▸ EXERCISE REQUIREMENTS
Reproduce the full set of records verbatim.

[Dataset excerpts]
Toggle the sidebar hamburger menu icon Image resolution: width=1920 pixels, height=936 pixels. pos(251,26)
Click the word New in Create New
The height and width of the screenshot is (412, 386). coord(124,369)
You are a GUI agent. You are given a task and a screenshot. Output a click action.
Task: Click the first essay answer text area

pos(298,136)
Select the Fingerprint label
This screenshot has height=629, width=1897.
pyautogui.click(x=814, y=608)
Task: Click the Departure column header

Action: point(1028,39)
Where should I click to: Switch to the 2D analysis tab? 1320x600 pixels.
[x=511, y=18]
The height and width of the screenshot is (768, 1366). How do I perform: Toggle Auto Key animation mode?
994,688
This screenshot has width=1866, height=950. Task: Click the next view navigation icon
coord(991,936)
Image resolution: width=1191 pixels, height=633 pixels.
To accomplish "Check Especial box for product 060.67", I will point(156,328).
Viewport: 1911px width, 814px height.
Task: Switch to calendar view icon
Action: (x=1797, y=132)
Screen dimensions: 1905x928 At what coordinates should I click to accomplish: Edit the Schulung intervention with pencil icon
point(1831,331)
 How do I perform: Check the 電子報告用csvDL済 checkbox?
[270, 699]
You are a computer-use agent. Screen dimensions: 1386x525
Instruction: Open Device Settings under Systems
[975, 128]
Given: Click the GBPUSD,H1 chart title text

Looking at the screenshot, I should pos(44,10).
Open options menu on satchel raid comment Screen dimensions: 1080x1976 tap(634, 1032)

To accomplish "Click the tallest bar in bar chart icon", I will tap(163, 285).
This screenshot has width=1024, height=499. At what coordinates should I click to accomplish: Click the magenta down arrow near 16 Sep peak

▸ PROBLEM SOLUTION
Toggle the sidebar hamburger menu icon Image resolution: width=1920 pixels, height=936 pixels. pos(251,26)
Click the word New in Create New
The height and width of the screenshot is (412, 386). coord(124,369)
You are a GUI agent. You are given a task and a screenshot. Output a click action.
Task: Click the first essay answer text area

pos(298,136)
Select the Fingerprint label
This screenshot has height=629, width=1897.
pyautogui.click(x=814, y=608)
Task: Click the Departure column header

Action: point(1028,39)
Where should I click to: Switch to the 2D analysis tab? 1320x600 pixels.
[x=511, y=18]
The height and width of the screenshot is (768, 1366). How do I perform: Toggle Auto Key animation mode?
994,688
This screenshot has width=1866, height=950. Task: Click the next view navigation icon
coord(991,936)
Image resolution: width=1191 pixels, height=633 pixels.
To accomplish "Check Especial box for product 060.67", I will point(156,328).
Viewport: 1911px width, 814px height.
Task: Switch to calendar view icon
Action: (x=1797, y=132)
Screen dimensions: 1905x928 At what coordinates should I click to accomplish: Edit the Schulung intervention with pencil icon
point(1831,331)
 How do I perform: Check the 電子報告用csvDL済 checkbox?
[270, 699]
You are a computer-use agent. Screen dimensions: 1386x525
Instruction: Open Device Settings under Systems
[975, 128]
Given: Click the GBPUSD,H1 chart title text

Looking at the screenshot, I should pos(44,10).
Open options menu on satchel raid comment Screen dimensions: 1080x1976 tap(634, 1032)

To accomplish "Click the tallest bar in bar chart icon", I will tap(163, 285).
This screenshot has width=1024, height=499. At what coordinates should I click to accomplish: Click the magenta down arrow near 16 Sep peak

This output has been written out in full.